Exercise goal :: After locating the line that contains "You are a computer-use agent. Viewport: 679px", restate it and each later line word for word through the end of the records.

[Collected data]
■ ■ ■
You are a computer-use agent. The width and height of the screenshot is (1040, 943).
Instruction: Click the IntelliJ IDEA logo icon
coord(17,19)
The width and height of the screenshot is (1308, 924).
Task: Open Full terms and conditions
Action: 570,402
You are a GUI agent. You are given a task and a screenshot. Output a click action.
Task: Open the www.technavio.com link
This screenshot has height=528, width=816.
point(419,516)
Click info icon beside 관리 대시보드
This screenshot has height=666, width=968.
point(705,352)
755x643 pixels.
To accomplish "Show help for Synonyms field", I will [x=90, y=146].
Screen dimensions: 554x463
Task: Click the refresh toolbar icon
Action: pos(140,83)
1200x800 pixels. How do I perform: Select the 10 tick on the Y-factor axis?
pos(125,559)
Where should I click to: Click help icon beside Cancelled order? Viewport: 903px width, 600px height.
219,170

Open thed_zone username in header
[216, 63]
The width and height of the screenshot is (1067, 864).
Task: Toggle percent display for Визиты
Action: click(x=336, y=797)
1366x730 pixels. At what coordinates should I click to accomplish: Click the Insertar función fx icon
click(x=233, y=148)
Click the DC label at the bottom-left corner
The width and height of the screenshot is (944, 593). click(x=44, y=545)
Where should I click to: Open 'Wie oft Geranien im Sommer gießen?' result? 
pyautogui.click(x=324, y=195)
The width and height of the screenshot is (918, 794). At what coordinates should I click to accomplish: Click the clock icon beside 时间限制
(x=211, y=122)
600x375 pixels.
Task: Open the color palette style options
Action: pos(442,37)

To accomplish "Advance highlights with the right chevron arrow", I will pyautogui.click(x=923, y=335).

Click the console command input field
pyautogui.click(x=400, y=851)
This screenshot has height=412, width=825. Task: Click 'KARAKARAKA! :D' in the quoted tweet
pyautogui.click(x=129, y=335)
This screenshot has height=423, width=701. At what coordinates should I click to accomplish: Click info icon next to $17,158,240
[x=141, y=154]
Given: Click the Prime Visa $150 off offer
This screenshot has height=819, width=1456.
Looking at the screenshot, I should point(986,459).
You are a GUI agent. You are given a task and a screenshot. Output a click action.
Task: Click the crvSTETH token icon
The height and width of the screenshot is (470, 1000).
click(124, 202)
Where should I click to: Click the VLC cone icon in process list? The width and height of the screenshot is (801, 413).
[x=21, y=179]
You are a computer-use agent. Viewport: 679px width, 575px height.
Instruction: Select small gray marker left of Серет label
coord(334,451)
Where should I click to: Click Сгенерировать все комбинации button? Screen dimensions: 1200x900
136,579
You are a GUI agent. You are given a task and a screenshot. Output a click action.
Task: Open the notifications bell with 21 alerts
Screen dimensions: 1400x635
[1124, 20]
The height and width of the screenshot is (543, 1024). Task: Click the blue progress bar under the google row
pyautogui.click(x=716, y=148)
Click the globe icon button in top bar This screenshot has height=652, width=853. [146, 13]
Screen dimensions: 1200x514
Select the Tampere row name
■ ■ ■
Result ::
You are a computer-use agent. Viewport: 679px width, 575px height.
Instruction: Select small gray marker left of Серет label
coord(334,451)
Where should I click to: Click Сгенерировать все комбинации button? Screen dimensions: 1200x900
136,579
You are a GUI agent. You are given a task and a screenshot. Output a click action.
Task: Open the notifications bell with 21 alerts
Screen dimensions: 1400x635
[1124, 20]
The height and width of the screenshot is (543, 1024). Task: Click the blue progress bar under the google row
pyautogui.click(x=716, y=148)
Click the globe icon button in top bar This screenshot has height=652, width=853. [146, 13]
Screen dimensions: 1200x514
Select the Tampere row name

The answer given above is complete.